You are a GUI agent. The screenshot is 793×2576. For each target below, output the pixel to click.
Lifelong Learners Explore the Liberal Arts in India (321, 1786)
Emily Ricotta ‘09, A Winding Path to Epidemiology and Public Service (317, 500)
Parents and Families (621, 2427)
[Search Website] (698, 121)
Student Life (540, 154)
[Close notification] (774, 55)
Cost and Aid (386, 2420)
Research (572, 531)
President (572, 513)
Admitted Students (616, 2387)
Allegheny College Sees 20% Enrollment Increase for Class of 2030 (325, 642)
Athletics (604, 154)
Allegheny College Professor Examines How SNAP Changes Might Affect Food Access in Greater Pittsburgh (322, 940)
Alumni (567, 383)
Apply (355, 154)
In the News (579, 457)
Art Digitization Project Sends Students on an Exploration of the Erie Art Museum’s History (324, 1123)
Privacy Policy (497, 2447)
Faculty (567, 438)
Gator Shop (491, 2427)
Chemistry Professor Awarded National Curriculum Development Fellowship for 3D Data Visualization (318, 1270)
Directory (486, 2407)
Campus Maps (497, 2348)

=====

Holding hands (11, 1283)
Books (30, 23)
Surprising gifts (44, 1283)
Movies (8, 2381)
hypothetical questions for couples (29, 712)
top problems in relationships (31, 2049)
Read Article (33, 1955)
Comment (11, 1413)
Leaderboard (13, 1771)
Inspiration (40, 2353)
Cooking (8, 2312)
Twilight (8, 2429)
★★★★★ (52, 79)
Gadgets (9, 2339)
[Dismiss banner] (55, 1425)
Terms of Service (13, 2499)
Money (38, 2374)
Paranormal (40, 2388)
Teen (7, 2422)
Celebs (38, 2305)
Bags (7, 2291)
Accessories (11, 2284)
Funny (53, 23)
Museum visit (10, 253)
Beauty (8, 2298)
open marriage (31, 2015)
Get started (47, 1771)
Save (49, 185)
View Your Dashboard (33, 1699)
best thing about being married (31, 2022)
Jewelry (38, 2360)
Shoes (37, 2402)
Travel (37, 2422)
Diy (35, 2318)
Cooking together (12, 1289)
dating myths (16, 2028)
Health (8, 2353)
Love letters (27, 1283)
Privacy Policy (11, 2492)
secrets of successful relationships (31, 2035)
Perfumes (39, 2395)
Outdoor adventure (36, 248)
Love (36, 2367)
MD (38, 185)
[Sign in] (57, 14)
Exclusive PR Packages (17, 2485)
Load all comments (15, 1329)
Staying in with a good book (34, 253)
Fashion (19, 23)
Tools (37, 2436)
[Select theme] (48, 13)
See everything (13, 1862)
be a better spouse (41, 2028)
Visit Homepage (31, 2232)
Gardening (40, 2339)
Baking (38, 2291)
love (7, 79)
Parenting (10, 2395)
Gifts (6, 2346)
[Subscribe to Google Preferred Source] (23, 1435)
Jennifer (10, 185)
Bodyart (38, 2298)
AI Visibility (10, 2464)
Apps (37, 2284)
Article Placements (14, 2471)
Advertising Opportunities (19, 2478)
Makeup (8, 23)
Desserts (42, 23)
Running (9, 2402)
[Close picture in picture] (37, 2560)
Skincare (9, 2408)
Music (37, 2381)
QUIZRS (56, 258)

=====

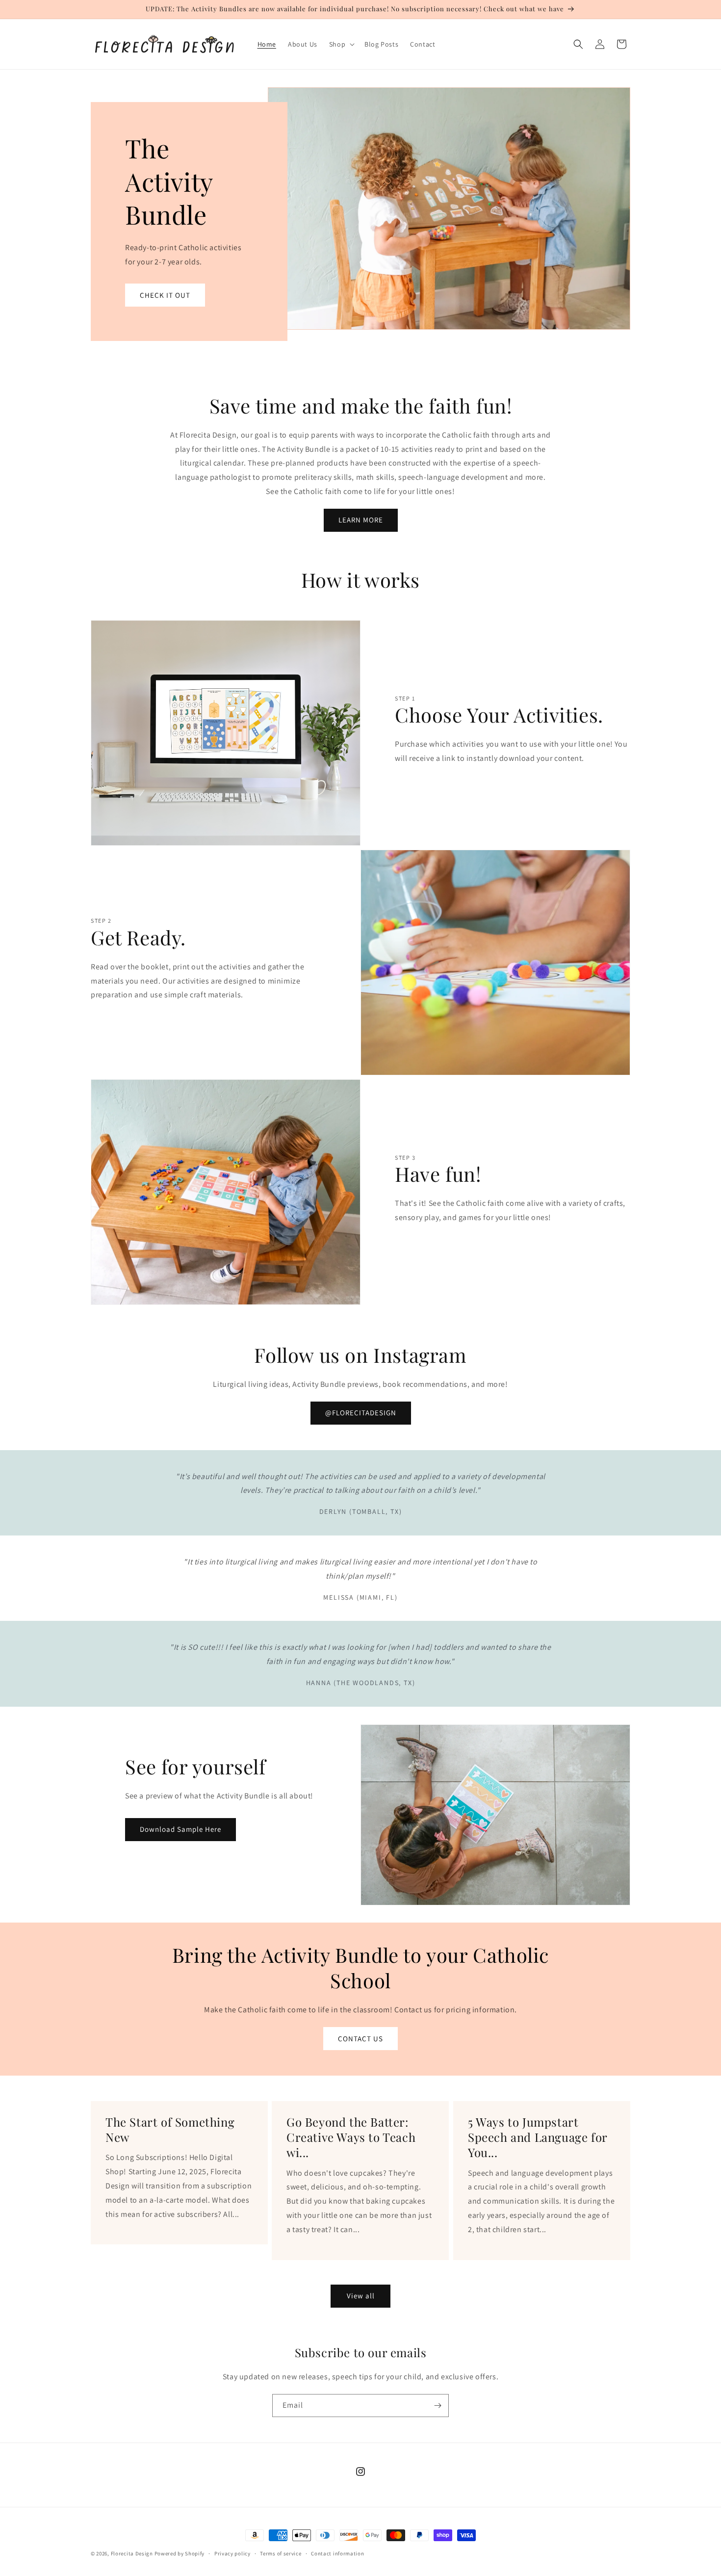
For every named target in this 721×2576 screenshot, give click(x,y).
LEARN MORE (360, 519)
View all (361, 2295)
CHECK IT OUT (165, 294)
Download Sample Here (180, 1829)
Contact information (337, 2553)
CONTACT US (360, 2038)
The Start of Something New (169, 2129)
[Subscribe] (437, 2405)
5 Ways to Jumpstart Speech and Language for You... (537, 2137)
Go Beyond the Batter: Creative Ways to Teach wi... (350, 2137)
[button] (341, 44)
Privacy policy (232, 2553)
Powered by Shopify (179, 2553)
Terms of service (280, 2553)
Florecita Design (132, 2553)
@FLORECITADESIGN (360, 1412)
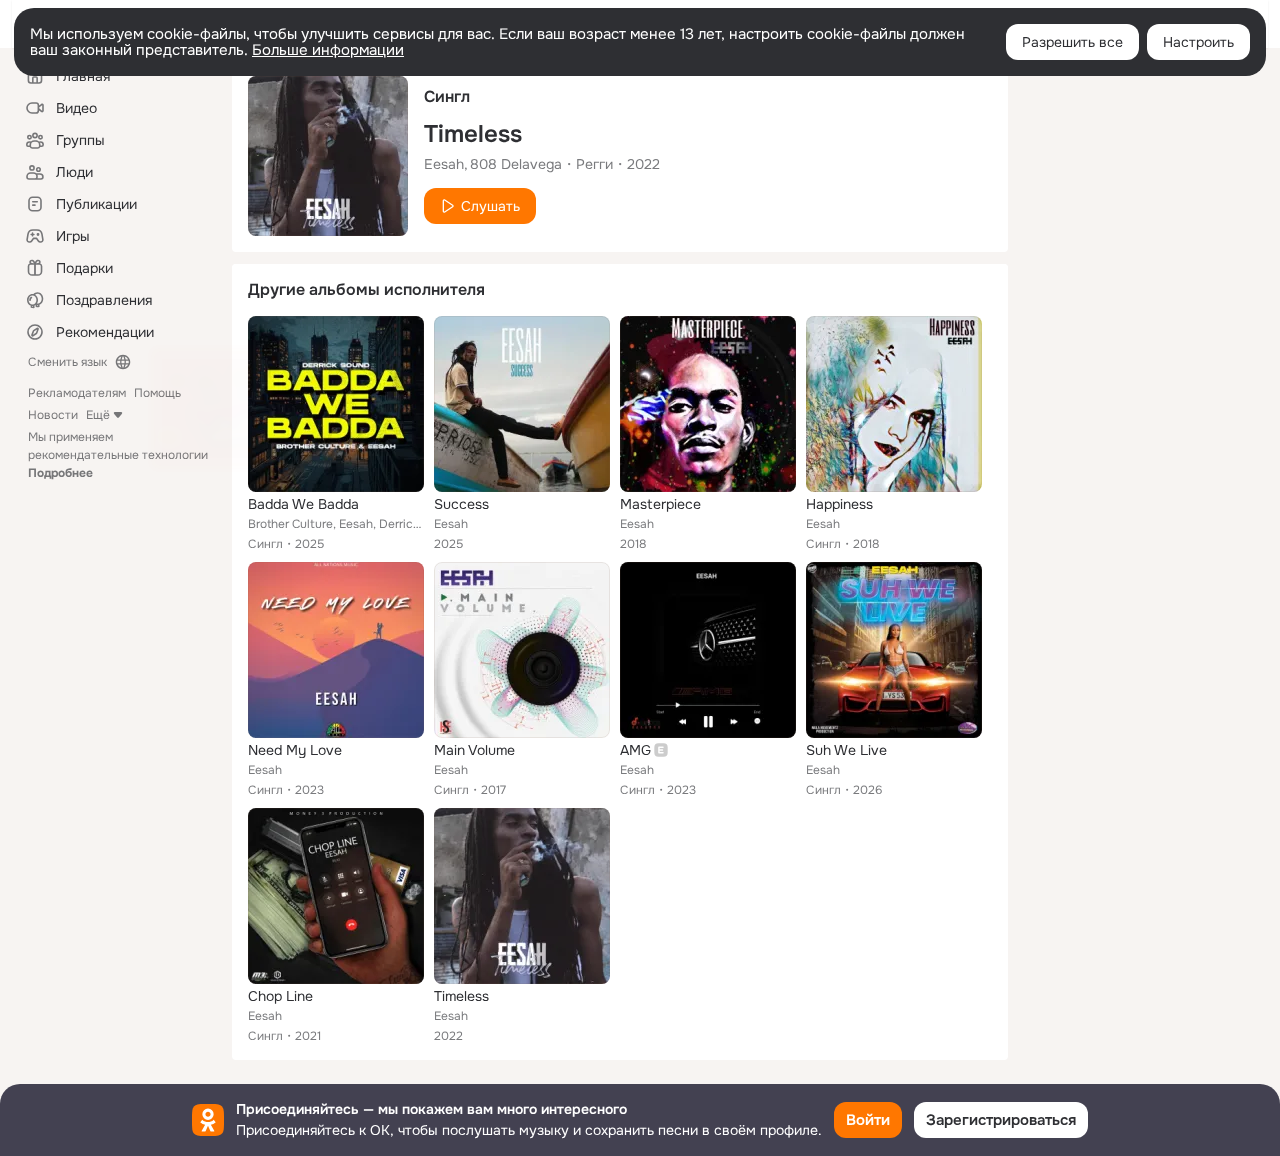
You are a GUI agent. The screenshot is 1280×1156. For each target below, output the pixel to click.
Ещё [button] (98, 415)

=====

§ Problem description
Return, unchanged, the run of lines above that opens with the line containing "You are a GUI agent. The screenshot is 793×2576." and closes with the line containing "Campus Maps (497, 2348)". Include both.

§ Expected output
You are a GUI agent. The screenshot is 793×2576. For each target below, output the pixel to click.
Lifelong Learners Explore the Liberal Arts in India (321, 1786)
Emily Ricotta ‘09, A Winding Path to Epidemiology and Public Service (317, 500)
Parents and Families (621, 2427)
[Search Website] (698, 121)
Student Life (540, 154)
[Close notification] (774, 55)
Cost and Aid (386, 2420)
Research (572, 531)
President (572, 513)
Admitted Students (616, 2387)
Allegheny College Sees 20% Enrollment Increase for Class of 2030 (325, 642)
Athletics (604, 154)
Allegheny College Professor Examines How SNAP Changes Might Affect Food Access in Greater Pittsburgh (322, 940)
Alumni (567, 383)
Apply (355, 154)
In the News (579, 457)
Art Digitization Project Sends Students on an Exploration of the Erie Art Museum’s History (324, 1123)
Privacy Policy (497, 2447)
Faculty (567, 438)
Gator Shop (491, 2427)
Chemistry Professor Awarded National Curriculum Development Fellowship for 3D Data Visualization (318, 1270)
Directory (486, 2407)
Campus Maps (497, 2348)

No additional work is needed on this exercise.